--- Page text ---
A server with the specified hostname could not be found exception

Hi, I have been working on the app that implements DNS Proxy Extension for a while now, and after a couple builds to TestFlight I noticed that I got a couple crashes that seem to be triggered by EXC_BREAKPOINT (SIGTRAP)

After some investigation, it was found that crashes are connected to CFNetwork framework. So, I decided to additionally look into memory issues, but I found the app has no obvious memory leaks, no memory regression (within recommended 25%, actual value is at 20% as of right now), but the app still uses 11mb of memory footprint and most of it (6.5 mb is Swift metadata).

At this point, not sure what's triggering those crashes, but I noticed that sometimes app will return message like this to the console (this example is for PostHog api that I use in the app):

Task <0ABDCF4A-9653-4583-9150-EC11D852CA9E>.<1> finished with error [18 446 744 073 709 550 613] Error Domain=NSURLErrorDomain Code=-1003 "A server with the specified hostname could not be found." UserInfo={_kCFStreamErrorCodeKey=8, NSUnderlyingError=0x1072df0f0 {Error Domain=kCFErrorDomainCFNetwork Code=-1003 "(null)" UserInfo={_kCFStreamErrorDomainKey=12, _kCFStreamErrorCodeKey=8, _NSURLErrorNWResolutionReportKey=Resolved 0 endpoints in 2ms using unknown from cache, _NSURLErrorNWPathKey=satisfied (Path is satisfied), interface: en0[802.11], ipv4, dns, uses wifi}}, _NSURLErrorFailingURLSessionTaskErrorKey=LocalUploadTask <0ABDCF4A-9653-4583-9150-EC11D852CA9E>.<1>, _NSURLErrorRelatedURLSessionTaskErrorKey=(
    "LocalUploadTask <0ABDCF4A-9653-4583-9150-EC11D852CA9E>.<1>"
--- Dataset extract ---
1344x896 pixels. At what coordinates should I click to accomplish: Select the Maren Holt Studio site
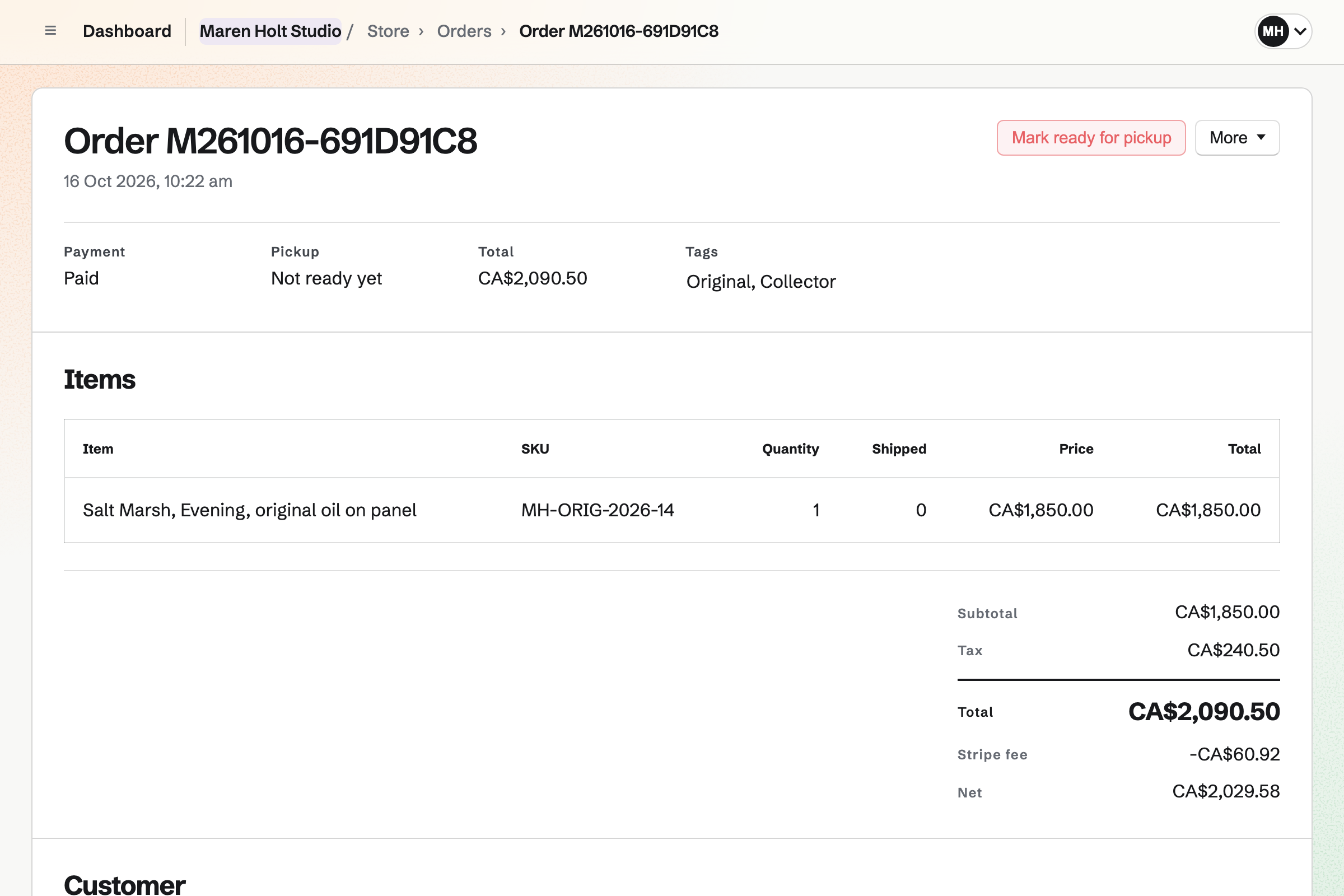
---
Tasks
**1.** Using the forum post about the DNS Proxy Extension crashes, judge whether each statement below agrees with it. Answer yes or no for each, and quote the deciding words.
(a) The crashes appear to be triggered by EXC_BREAKPOINT (SIGTRAP).
(b) The app was found to have obvious memory leaks.
(c) Most of the app's memory footprint is Swift metadata.
**2.** Turn the paragraph of the forum post about the DNS Proxy Extension crashes that begins "After some investigation" into a short list that keeps its main facts.
**3.** Carry the forum post about the DNS Proxy Extension crashes forward from the point where it stops.

Answers per task
**1.**
(a) Yes: "a couple crashes that seem to be triggered by EXC_BREAKPOINT (SIGTRAP)"
(b) No: "the app has no obvious memory leaks"
(c) Yes: "the app still uses 11mb of memory footprint and most of it (6.5 mb is Swift metadata)"

**2.**
- The crashes are connected to the CFNetwork framework.
- The app was checked for memory issues.
- No obvious memory leaks were found.
- Memory regression is 20%, within the recommended 25%.
- The app uses an 11 MB memory footprint, 6.5 MB of which is Swift metadata.

**3.**
), NSLocalizedDescription=A server with the specified hostname could not be found., NSErrorFailingURLStringKey=https://us.i.posthog.com/batch, NSErrorFailingURLKey=https://us.i.posthog.com/batch, _kCFStreamErrorDomainKey=12}

If DNS Proxy Provider uses custom DoH server for resolving packets, could the cache policy for URLSession be a reason?

I had a couple other ideas (HTTP3 failure, CFNetwork core issues like described here) but not sure if they are valid

Would be grateful if someone could give me a hint of what I should look at

Answered by DTS Engineer in 806531022
In my case, Filter Control Provider writes data received from MDM configuration profile, then Filter Data Provider reads this data to use it for flow filtering.

OK. That should be possible by putting the data into an app group. The control provider will have read/write access to that app group; the data provider will only be able to read it.

And, yes, you will need some sort of concurrency control there (-:

But my Filter Data Provider also writes some data about intercepted flow, that is later used for resolving them.

As long as this only needs to be read back by the data provider, you’re all good. Just put the data into the data provider’s container.

You still might need concurrency control though, although it’s only intra-process concurrency control. That is, multiple threads within the data provider might be accessing this data and you have to make sure they don’t stomp on each other.

Share and Enjoy

Quinn “The Eskimo!” @ Developer Technical Support @ Apple
let myEmail = "eskimo" + "1" + "@" + "apple.com"

after a couple builds to TestFlight I noticed that I got a couple crashes that seem to be triggered by EXC_BREAKPOINT (SIGTRAP)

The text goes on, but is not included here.